TEXT PASSAGE:
*-*-*
Nolan says the user’s control of all personal information in HealthVault accounts illustrates Microsoft’s commitment to privacy. The consumer has complete control over what information goes into HealthVault, and who sees what. (HealthVault can be opened selectively by the controller of the record, or the “custodian” who sets access and security of the record.) Microsoft says it will never use a consumer’s HealthVault information in a commercial way without getting his permission. In addition, the transmission of “sensitive personal information, such as a credit card number” is protected with secure socket layer (SSL) protocol. And although users will see ads based on their current search, searches will not carry from one visit to the next. In addition, HealthVault’s systems protect data by isolating its data traffic onto a virtually separate network and servers that are located in different locations and in locked cages.
*-*-*
Stored data entries

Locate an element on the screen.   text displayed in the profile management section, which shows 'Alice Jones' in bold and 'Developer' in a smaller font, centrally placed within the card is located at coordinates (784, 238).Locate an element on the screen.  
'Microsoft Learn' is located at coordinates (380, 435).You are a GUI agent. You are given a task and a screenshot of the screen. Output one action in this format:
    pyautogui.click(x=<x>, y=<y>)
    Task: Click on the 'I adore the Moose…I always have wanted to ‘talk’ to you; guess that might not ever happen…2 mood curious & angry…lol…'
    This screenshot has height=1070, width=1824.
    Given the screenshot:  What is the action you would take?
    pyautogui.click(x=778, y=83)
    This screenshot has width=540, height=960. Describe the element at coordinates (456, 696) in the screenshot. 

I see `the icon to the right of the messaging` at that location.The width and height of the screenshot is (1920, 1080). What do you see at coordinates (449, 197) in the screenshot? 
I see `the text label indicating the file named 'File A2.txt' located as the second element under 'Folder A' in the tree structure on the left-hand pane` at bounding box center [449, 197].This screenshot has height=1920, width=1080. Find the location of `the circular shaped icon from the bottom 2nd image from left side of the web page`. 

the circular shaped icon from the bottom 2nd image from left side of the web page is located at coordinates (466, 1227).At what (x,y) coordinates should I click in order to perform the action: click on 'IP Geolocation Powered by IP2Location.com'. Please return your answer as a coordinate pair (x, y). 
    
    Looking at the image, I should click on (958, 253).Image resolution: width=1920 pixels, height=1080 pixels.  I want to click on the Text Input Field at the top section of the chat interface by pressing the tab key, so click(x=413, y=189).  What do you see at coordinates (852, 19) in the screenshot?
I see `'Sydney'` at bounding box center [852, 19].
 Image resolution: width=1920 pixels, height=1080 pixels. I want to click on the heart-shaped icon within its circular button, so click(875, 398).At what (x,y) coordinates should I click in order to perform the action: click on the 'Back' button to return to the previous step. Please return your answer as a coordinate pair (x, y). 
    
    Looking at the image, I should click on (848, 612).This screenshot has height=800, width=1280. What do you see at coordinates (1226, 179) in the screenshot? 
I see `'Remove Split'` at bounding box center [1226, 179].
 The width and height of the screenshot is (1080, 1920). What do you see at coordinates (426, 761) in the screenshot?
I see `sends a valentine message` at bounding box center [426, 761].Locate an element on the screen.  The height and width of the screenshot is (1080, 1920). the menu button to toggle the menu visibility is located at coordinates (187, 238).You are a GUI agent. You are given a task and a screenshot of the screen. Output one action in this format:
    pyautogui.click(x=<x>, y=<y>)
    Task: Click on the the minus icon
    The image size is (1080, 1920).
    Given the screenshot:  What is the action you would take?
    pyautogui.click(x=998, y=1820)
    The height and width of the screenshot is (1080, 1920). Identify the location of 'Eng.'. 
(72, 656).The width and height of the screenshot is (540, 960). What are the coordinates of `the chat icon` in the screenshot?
*-*-*
TASKS TO PERFORM:
a. List every name of a person, company, or product that appears in the HealthVault privacy text.
b. Translate this sentence from the HealthVault privacy text into Spanish: "Microsoft says it will never use a consumer's HealthVault information in a commercial way without getting his permission."
c. Extend the HealthVault privacy text by writing what comes after its final sentence.

ANSWERS TO THE EXERCISE:
a. Nolan, HealthVault, Microsoft

b. Microsoft afirma que nunca usará la información de HealthVault de un consumidor con fines comerciales sin obtener su permiso.

c.
Projecting the Impact of HealthVault

Janet Marchibroda, CEO of the eHealth Initiative is optimistic about what HealthVault’s significance might be. “What Microsoft’s announcement does is put pressure to provide consumer access to health information.” Once people knock on your door, and they find out you’re not electronic or have no interoperability there will be pressure to deliver those things.” As for consumers’ privacy concerns, she points out that what was unthinkable not too many years ago—online banking or purchasing, for example—has become commonplace. Likewise, HealthVault has one potential answer to consumer frustration over lost time and money in the Kafkaesque maze of the current healthcare system. “The key part is having consumer applications like this connect to the real places where I get care.”

Francois de Brantes, national coordinator for Bridges to Excellence, a health care quality reform organization, also thinks Microsoft’s HealthVault has the potential to have a profound effect. “One of the things that excites me about Microsoft’s HealthVault is that they’ve made inroads with provider organizations.” Adoption of HealthVault, he thinks, could serve to both push the electronic record discussion forward, as well as push legal issues around health information ownership.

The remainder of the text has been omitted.